WORK TASK 1: In the passage on the pure Word of God, where do all Peace roses come from?
WORK TASK 2: Shorten the paragraph of the passage on the pure Word of God that begins "People say, "I want to have more love and peace in my life."", keeping its main points.
WORK TASK 3: Resume the passage on the pure Word of God after its final sentence and keep writing it.

TEXT PASSAGE:
##############################

The same problem is apparent in more difficult times when people fret over whether their church has accomplished enough to make them feel good about themselves. Do they fret over the purity of the Word of God?
This is how a rose garden develops: First the rosarian will seek out the best possible stock. True the catalogs show the beautiful blooms and not the ugly bare root plants, but the gardener knows one thing. All Peace roses come from one seed that a grower planted. Every single Peace rose comes from that seed. The only way to raise a Peace rose is to plant a Peace rose.
People say, "I want to have more love and peace in my life." Then they should seek the pure Word. From the pure Word will come the fruits of the Spirit. If the fruits are lacking, then one should ask if sorrow for sin and faith in the Gospel are also lacking. The lack of spiritual fruit is not the fault of the Gospel but of the person who resists and fights against the Word of God.

##############################

SUPPLIED MATERIAL:
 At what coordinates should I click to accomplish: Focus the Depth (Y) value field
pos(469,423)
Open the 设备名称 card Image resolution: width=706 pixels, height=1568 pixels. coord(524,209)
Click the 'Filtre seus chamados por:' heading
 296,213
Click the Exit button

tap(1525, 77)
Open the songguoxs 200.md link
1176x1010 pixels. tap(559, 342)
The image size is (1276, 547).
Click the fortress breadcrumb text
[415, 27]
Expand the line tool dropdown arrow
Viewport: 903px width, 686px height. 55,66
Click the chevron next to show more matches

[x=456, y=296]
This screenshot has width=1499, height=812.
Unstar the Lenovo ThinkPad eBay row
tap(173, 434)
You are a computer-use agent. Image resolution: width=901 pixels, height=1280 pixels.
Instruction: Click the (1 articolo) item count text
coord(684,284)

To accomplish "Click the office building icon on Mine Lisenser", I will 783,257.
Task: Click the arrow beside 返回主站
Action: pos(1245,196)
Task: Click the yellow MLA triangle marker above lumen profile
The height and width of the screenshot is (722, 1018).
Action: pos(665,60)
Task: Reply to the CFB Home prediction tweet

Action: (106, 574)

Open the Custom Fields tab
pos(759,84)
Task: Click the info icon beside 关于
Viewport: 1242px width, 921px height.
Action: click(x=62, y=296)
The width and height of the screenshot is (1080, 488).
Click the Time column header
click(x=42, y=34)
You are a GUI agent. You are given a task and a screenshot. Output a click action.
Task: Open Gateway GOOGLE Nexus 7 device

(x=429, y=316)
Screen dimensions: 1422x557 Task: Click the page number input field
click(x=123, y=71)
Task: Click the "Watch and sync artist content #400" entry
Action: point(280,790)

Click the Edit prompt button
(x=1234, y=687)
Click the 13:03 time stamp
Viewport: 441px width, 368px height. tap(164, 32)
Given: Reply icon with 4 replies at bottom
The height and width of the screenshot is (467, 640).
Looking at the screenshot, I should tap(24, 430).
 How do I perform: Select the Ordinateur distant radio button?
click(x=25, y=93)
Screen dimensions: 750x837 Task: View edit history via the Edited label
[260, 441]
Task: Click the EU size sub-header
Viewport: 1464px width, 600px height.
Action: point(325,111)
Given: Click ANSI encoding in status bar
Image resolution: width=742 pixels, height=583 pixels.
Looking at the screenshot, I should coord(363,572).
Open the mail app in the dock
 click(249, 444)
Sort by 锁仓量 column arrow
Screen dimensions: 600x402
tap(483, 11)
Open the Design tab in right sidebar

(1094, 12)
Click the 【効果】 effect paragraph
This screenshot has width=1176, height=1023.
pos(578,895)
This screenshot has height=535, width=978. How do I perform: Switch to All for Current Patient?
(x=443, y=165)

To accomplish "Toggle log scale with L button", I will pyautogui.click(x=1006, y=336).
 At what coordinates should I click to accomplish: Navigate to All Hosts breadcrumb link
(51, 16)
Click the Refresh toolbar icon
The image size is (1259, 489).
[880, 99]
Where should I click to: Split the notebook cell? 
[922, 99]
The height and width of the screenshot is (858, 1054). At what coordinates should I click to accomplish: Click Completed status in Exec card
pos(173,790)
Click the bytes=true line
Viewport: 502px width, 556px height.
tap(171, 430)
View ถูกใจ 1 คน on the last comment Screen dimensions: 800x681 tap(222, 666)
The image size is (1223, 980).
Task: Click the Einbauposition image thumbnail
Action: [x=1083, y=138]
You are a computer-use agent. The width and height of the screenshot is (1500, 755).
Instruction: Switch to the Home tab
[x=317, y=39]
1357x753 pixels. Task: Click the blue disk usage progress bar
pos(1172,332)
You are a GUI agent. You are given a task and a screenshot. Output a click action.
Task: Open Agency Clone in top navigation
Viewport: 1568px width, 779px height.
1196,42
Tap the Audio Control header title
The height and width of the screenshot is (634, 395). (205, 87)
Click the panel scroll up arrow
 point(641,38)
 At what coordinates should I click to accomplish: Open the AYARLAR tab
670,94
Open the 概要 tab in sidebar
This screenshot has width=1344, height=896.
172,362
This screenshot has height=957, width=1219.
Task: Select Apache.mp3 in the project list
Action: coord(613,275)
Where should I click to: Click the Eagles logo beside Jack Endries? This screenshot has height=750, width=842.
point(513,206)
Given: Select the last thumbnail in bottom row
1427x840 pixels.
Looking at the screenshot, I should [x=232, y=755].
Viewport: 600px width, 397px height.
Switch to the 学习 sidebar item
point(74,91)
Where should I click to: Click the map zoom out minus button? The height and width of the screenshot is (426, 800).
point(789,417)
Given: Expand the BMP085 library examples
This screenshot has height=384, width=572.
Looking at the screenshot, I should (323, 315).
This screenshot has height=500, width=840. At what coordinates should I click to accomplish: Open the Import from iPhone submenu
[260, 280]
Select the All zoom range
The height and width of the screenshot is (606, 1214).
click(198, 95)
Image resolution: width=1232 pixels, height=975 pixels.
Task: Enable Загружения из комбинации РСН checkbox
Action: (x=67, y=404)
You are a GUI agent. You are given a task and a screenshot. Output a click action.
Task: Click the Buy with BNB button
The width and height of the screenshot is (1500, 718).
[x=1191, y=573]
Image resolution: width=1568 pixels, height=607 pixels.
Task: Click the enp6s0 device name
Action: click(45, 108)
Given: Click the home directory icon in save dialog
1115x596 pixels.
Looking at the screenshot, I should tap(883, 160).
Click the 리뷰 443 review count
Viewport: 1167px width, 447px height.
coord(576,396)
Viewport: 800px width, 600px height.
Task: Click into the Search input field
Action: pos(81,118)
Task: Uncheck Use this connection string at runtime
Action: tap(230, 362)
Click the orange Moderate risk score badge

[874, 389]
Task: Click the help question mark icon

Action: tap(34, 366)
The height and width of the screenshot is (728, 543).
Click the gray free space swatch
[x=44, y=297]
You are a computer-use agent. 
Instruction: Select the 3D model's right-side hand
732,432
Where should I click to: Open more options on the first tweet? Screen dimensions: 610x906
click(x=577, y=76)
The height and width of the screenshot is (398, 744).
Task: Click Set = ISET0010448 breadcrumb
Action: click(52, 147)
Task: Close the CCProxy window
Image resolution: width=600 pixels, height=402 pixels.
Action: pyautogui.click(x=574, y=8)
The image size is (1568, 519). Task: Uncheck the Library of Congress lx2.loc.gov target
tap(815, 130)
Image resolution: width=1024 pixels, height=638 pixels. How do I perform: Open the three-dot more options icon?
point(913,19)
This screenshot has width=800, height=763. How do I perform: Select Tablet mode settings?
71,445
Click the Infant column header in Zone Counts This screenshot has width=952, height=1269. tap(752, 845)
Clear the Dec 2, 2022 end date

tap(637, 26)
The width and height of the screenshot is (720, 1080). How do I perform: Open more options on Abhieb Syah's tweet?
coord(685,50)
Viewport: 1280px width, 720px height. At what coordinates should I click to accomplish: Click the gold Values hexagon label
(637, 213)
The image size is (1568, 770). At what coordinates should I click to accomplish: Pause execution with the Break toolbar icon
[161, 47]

##############################

EXERCISE ANSWER 1: All Peace roses come from one seed that a grower planted.

EXERCISE ANSWER 2: Those who want more love and peace should seek the pure Word, which yields the fruits of the Spirit. If those fruits are missing, one should ask whether sorrow for sin and faith in the Gospel are missing too. The fault lies not with the Gospel but with the person who resists the Word of God.

EXERCISE ANSWER 3:
What is the reason for the hope within you? When we first try to state it, with stammering lips, it seems pretty difficult. In fact, many ministers never catch on, in personal meetings. They may be overcome by fear (lack of faith) or they may have never been in that frame of mind. Strangely enough, the trials and crises of life are the best preparation for defending the hope. When God provides miraculously, again and again, beyond all hope, it becomes easier to speak about it.
In addition, when someone has battered away at the "reason for the hope" and sent us back to the Scriptures and the Confessions, our faith can reach the point where it is firm and unshakeable. Sadly, too many seek the easy way and they do not allow the Word of God to strengthen them in this regard. Then they fall into the clutches of human reason and cry out in fear, as if God died and left them alone. Satan loves to stoke such fears.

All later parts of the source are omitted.